Глебов попробовал отогнать от себя назойливую мысль о том, что придется наказать Ефремова. Вспомнил про вчерашнее письмо матери: скучает, в гости зовет, что-то хворать стала часто, боится умереть, не повидавшись с сыном. Емельян пробовал говорить с комендантом участка насчет отпуска, тот и слушать не стал: обстановка. Тогда он просил разрешить его матери приехать на заставу, но и тут ничего не вышло - комендант посоветовал потерпеть до конца лета. Обстановка на границе и в самом деле была невеселая.

То ли от пьянящей весны, разбросавшей по земле золотой хмель, то ли от зрелой юности все чаще ныло и таяло сердце Емельяна, что-то искало и не находило. Повнимательней он стал заглядываться на сельских девчат, просил у жены политрука Нины Платоновны Мухтасиповой дать ему почитать чего-нибудь "не совсем военного" - и за месяц прочитал все три романа Гончарова. Прочитал и удивился, как это раньше он не знал, что существует такой чудесный писатель, знаток человеческой души. Вообще Емельян читал много, но выбирал то, что так или иначе было связано с военной героикой. С "Чапаевым" и "Кочубеем" он познакомился раньше "Мертвых душ" и "Анны Карениной", "Бруски" так и не осилил, а "Героя нашего времени" перечитывал трижды.

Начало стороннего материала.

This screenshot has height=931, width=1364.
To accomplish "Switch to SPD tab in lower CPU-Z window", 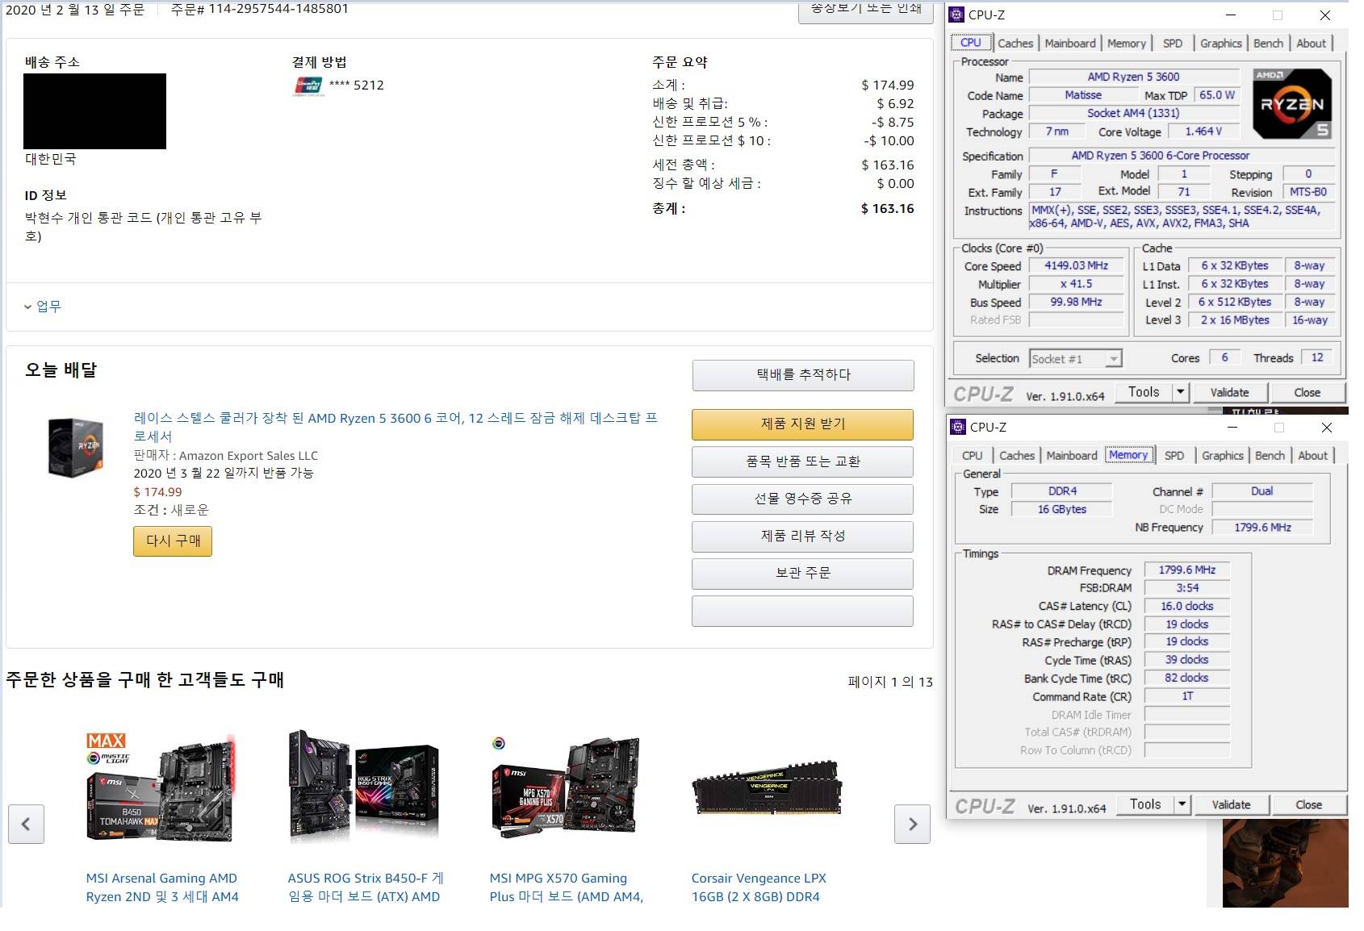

После истории с сестрами Шнитько, оставившей в его душе нехороший осадок, поколебавшей веру в искренность и святость человеческих чувств, он, читая в книгах про любовь, невольно вспоминал однажды брошенную Галей фразу о том, что в жизни совсем не так, как в книгах, - гораздо хуже. И судьба Гали казалась ему подтверждением этих слов. Правда, он делал скидку и на "особый случай" - дескать, сестры Шнитько "продукт буржуазного общества", - и на то, что "люди всякие бывают", продолжал убеждать себя, что где-то в родных краях, да и в Москве, есть настоящие девушки - идеалы, по которым грезит ум и ноет сердце. Нашел же Иван Титов свою звезду - "единственную в мире" Олю, за которой несколько дней назад уехал в Москву. Уехал холостым, вернется женатым. Емельян думал о Жене Титовой - сестре Ивана, о Фриде Герцович. Очень хотелось с ними повидаться, нестерпимо тянуло в родные места, и он с волнением ожидал возвращения из отпуска Ивана.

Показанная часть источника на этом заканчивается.